Glycyrrhizin improves bone metabolism in ovariectomized mice via inactivating NF-κB signaling
Published in Climacteric, 2021
Y. Tang, X. L. Lv, Y. Z. Bao, J. R. Wang
Glycyrrhizin is the most medically efficacious component of the licorice plant, with strong antivirus, anti-inflammatory, antioxidant, and antitumor properties.
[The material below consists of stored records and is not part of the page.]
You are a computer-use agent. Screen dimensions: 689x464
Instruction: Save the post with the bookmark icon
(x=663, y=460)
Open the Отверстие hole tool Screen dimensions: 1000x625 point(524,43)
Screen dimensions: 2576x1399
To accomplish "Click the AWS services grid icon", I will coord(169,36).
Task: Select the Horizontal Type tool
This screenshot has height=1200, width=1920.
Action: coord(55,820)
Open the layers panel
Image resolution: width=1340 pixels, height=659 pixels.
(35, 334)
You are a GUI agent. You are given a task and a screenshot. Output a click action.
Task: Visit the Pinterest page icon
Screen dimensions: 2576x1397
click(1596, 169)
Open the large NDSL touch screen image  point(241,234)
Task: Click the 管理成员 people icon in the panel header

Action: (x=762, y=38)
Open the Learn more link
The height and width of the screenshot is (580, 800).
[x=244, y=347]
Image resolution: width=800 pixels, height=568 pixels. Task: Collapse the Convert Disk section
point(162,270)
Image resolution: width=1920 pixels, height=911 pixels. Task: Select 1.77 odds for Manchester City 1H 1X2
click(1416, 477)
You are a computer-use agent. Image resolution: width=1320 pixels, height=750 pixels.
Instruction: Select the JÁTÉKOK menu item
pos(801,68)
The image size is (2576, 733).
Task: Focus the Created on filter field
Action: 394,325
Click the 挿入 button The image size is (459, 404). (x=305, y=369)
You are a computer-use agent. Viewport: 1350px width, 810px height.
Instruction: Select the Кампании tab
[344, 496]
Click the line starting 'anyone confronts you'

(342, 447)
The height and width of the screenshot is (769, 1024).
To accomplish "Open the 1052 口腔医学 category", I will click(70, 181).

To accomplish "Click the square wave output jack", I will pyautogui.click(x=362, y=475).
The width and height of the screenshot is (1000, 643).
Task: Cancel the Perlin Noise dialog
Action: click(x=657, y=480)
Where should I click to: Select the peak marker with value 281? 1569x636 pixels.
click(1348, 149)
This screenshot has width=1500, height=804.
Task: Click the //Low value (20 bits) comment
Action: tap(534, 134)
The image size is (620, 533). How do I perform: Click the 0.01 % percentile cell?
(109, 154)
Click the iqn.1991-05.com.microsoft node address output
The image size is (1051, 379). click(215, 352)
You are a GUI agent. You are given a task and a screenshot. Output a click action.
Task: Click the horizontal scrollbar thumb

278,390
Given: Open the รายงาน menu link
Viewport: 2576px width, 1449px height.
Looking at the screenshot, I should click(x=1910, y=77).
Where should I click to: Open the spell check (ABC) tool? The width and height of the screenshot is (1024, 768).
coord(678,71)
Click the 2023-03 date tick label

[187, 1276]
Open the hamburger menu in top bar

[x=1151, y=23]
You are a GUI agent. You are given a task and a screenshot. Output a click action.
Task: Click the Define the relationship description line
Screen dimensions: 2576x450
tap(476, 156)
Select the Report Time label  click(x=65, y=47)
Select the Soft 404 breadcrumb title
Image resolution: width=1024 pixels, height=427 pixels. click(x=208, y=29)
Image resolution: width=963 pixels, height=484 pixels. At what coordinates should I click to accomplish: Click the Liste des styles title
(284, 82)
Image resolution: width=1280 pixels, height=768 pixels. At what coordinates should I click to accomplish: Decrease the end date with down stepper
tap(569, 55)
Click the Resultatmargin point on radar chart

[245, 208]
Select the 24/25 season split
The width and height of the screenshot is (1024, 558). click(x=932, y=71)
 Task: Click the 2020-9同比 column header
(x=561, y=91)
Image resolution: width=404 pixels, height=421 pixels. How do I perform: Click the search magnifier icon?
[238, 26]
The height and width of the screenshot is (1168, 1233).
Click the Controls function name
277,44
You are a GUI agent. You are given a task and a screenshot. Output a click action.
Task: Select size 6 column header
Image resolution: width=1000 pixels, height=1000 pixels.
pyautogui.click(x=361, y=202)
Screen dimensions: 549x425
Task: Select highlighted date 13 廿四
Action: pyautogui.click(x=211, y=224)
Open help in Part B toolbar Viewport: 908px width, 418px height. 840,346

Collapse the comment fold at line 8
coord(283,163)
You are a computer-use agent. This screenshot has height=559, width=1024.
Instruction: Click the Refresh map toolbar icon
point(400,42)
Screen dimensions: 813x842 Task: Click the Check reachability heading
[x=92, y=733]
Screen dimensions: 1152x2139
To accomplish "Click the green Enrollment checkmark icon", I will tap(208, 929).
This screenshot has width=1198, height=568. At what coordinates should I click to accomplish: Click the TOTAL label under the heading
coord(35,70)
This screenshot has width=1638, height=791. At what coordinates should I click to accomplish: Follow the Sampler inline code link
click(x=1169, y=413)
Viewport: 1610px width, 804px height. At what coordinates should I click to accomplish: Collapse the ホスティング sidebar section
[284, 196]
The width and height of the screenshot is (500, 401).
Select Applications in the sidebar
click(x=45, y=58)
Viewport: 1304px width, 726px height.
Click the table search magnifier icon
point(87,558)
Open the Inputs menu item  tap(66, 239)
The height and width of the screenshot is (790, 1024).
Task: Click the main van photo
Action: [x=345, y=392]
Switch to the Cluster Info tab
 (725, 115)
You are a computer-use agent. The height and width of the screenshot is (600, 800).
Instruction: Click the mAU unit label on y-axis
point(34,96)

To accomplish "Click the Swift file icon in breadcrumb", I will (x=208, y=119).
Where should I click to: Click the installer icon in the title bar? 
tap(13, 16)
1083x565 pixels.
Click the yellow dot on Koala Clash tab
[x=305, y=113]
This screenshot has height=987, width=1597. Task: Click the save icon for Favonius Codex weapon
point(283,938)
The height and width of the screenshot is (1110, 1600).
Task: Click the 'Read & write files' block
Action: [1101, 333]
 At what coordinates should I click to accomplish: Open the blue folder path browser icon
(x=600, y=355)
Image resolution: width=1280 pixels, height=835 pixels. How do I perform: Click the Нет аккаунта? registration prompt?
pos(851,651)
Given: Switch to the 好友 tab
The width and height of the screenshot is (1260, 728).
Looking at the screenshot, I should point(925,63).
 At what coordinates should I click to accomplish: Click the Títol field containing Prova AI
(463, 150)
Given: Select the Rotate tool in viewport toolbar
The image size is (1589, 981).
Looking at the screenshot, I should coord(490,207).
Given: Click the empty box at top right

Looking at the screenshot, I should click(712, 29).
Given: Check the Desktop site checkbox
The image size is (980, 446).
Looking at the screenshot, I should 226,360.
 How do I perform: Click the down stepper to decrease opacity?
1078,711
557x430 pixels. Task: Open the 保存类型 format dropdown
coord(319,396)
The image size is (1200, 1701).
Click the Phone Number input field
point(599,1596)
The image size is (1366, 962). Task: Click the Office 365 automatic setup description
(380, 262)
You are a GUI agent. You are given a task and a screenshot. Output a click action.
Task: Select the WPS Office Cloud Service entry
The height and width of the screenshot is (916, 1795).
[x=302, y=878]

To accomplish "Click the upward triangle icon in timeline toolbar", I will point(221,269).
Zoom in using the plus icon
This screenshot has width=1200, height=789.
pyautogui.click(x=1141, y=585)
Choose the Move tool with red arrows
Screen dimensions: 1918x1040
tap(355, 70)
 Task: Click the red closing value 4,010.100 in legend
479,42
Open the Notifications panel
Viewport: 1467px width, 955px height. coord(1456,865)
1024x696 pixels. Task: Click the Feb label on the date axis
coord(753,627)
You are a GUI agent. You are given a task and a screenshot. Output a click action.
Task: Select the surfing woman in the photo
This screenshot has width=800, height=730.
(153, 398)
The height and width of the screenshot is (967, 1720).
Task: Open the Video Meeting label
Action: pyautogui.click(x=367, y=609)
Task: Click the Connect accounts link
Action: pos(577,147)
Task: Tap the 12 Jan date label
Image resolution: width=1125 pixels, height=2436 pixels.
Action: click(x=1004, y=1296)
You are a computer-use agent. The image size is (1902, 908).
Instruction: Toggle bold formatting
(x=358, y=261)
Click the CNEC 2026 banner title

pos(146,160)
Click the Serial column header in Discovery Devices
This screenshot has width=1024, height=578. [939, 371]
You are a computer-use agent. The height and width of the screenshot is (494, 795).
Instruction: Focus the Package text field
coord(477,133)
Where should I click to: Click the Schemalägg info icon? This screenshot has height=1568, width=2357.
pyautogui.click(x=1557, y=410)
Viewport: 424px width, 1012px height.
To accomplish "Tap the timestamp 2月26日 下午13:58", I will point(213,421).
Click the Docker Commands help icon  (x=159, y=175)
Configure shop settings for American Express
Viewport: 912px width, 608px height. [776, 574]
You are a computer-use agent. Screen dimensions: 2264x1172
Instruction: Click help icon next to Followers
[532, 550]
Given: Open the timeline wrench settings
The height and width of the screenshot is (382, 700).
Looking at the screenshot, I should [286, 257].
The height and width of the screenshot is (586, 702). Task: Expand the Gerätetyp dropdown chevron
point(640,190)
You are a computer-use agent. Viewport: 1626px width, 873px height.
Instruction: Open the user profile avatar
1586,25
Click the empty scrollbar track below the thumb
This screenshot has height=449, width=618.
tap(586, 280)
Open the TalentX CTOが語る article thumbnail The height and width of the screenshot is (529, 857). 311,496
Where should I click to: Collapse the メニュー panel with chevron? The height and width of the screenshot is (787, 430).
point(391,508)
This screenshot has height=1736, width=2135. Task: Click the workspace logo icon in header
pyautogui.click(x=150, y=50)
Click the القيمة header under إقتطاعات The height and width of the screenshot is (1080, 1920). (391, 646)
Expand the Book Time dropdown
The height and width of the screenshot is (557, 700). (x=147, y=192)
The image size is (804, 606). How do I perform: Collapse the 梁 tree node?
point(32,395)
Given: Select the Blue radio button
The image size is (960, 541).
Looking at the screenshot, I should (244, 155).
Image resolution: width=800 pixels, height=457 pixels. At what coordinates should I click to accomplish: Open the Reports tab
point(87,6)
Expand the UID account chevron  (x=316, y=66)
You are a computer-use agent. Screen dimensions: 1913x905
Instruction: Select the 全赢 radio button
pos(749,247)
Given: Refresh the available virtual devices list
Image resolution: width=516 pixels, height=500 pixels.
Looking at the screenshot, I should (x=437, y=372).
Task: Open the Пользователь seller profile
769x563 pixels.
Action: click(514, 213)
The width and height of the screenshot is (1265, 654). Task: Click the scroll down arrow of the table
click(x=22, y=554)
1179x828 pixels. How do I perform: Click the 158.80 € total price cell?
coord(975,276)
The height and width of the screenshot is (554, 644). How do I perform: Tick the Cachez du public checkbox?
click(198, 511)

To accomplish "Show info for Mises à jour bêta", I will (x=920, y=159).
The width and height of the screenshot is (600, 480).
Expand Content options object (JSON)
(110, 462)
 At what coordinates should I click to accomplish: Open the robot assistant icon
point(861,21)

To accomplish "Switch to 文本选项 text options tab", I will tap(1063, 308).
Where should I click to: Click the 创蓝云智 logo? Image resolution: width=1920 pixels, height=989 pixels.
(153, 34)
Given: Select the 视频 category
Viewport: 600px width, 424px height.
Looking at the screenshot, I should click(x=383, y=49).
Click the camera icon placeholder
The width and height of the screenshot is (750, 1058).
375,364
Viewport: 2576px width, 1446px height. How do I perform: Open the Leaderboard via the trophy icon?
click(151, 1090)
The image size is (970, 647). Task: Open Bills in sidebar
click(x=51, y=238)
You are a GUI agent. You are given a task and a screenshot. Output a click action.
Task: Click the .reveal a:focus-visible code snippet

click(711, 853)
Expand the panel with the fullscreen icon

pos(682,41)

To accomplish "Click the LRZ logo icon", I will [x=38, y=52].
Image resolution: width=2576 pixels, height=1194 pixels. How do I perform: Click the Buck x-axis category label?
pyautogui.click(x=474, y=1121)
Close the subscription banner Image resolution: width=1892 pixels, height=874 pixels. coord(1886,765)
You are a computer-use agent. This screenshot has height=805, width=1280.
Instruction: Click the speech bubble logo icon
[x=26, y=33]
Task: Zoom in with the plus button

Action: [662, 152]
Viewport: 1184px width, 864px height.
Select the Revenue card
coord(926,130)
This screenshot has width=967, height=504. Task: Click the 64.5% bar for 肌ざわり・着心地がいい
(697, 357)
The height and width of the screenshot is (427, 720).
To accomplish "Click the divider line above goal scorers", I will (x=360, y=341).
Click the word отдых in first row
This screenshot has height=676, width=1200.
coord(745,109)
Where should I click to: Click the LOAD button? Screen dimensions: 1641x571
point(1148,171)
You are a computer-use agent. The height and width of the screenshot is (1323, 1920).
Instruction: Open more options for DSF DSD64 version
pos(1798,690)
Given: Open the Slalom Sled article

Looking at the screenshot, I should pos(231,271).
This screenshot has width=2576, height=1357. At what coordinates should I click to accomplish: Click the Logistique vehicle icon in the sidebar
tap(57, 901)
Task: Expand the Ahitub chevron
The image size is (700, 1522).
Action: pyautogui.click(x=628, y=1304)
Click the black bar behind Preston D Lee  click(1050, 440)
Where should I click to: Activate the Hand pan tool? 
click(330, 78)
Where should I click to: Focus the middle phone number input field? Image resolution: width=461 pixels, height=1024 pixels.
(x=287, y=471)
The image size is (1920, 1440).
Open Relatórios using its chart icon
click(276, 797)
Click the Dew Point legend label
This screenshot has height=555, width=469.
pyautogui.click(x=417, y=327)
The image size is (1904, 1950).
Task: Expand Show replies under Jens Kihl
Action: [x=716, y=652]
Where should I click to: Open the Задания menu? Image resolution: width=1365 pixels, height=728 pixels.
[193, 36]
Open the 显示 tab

Several research studies have revealed protective functions of glycyrrhizin in diseases including virus infection, metabolic disorders, alcoholic liver injury, autoimmune encephalomyelitis, and so on13–17. A previous study reports that glycyrrhizin inhibits RANKL-induced osteoclastogenesis and reduces oxidative stress in bone marrow-derived monocytes (BMMs)18. A later study reveals that glycyrrhizin attenuates osteoclast formation and preserves bone mass and trabecular structure in OVX mice19, implying that glycyrrhizin would become a promising adjuvant therapeutic for PMO. However, the mechanism involved in the anti-osteoporosis effect of glycyrrhizin in vivo is unknown. In the present study, we explore the underlying mechanisms by mainly focusing on the NF-κB signaling pathway in vivo.